Par L'Economiste | Edition N°:501 Le 06/05/1999 | Partager

· Les règles prudentielles au coeur des débats

· Trois sociétés de crédit menacées de suspension

· Les banques appellent à l'assouplissement du coefficient de division de risque


Pour sa deuxième sortie devant le CNME (Conseil National de la Monnaie et de l'Epargne), M. Fathallah Oualalou, ministre de l'Economie et des Finances, n'a pas mâché ses mots.
Après avoir passé en revue les réalisations 1998, M. Oualalou a annoncé une batterie de mesures pour relancer l'investissement et la croissance économique.
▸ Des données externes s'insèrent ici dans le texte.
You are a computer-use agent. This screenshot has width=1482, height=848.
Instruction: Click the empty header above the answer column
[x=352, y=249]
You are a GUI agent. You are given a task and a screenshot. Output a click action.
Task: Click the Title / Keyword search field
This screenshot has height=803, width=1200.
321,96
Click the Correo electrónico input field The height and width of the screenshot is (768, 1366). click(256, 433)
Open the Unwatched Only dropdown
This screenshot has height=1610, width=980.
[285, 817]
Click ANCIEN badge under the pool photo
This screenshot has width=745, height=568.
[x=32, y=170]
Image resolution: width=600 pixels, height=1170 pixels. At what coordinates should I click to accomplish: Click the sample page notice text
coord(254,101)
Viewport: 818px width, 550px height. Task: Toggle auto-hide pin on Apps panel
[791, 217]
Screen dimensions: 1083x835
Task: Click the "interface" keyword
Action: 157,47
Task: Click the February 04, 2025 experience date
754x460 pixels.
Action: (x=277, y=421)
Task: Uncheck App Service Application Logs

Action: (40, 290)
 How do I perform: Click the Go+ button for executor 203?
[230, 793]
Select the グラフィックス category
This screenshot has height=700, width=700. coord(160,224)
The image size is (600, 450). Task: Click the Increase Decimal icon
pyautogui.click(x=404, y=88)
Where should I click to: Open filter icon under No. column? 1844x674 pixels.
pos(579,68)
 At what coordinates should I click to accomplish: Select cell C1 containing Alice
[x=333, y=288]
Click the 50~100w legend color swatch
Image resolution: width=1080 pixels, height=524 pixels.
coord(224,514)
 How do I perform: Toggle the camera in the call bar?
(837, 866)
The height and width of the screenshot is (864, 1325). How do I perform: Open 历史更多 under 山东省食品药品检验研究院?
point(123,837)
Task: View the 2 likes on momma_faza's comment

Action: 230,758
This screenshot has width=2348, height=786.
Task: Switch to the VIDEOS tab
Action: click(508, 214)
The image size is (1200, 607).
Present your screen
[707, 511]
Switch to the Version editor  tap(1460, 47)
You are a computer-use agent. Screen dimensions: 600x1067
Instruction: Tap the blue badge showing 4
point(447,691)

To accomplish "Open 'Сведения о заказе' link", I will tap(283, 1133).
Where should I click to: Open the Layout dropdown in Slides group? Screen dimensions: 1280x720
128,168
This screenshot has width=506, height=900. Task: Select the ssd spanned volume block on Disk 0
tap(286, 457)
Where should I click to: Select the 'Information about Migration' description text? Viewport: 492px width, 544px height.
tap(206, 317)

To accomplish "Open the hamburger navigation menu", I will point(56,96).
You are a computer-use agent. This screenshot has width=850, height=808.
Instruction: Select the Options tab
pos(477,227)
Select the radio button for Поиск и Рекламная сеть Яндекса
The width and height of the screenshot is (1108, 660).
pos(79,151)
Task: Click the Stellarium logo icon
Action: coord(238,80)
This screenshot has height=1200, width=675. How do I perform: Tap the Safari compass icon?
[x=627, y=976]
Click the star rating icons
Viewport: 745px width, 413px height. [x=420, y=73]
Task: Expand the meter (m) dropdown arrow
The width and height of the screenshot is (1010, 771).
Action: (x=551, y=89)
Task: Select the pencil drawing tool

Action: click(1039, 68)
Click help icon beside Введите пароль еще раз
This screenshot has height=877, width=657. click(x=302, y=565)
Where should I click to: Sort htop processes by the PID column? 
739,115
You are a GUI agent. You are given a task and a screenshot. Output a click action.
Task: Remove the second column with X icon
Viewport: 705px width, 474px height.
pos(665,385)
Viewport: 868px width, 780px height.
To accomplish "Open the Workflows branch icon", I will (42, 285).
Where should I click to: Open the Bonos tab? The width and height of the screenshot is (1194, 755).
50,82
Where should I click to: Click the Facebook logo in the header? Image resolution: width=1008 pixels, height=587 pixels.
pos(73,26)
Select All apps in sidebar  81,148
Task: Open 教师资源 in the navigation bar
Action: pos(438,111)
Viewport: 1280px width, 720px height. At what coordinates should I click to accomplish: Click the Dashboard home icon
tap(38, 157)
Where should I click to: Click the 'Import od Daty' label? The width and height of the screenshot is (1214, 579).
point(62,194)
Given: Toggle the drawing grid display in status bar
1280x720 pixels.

Quatre volets sont concernés: le développement de l'épargne, la gestion de la dette publique et la mobilisation des financements extérieurs.
Le ministre des Finances a souligné l'importance du soutien et de l'appui de la communauté financière. "Je souhaite à nouveau lancer un appel à toutes les banques pour qu'elles consolident le mouvement de baisse des taux d'intérêt", souligne M. Oualalou. La baisse récente des taux-directeurs de Bank Al-Maghrib ainsi que ceux des bons du Trésor sont, selon lui, des mesures encourageant à un nouvel assouplissement des taux de base bancaires.

Il est réconforté par M. Mohamed Seqat, gouverneur de Bank Al-Maghrib: "Il ne peut être admis que la détente des taux de refinancement des banques aboutisse plus à pénaliser l'épargne qu'à encourager l'investissement". Au nom des établissements bancaires, M. Othman Benjelloun a clairement laissé entendre que le taux d'intérêt n'est pas la seule, ni la plus déterminante variable de l'investissement. "D'autres éléments entrent en jeu: l'environnement de confiance, de transparence et de visibilité économique", précise-t-il. A ce titre, M. Oualalou a incité la profession à faire preuve d'imagination et de créativité pour développer de nouveaux instruments de financement.
Comme à l'accoutumée, la révision des règles prudentielles a été au coeur des travaux du CNME. M. Oualalou n'y est pas allé par quatre chemins: "Les autorités monétaires veilleront à ce que la réglementation prudentielle soit scrupuleusement respectée". Les établissements qui ne se conformeront pas aux règles en vigueur seront sanctionnés. C'est le cas par exemple de trois sociétés de financement qui sont actuellement menacées de retrait d'agrément. Mais ce n'est pas pour autant que les règles prudentielles sont figées. Le ministre a d'ailleurs insisté sur la nécessité d'adapter le système prudentiel aux normes internationales qui ne cessent d'évoluer. Dans ce sens, il a annoncé l'adoption prochaine d'un arrêté fixant les conditions de prise de participations des établissements de crédit.

L'accent a été particulièrement mis sur le coefficient maximum de division de risque, point de discorde entre les différentes parties.
Tandis que les banques réitèrent leur souhait de voir ce coefficient aligné aux niveaux internationaux, les autorités monétaires considèrent qu'il faut le maintenir tel quel. Du moins jusqu'à l'instauration d'un système de contrôle interne.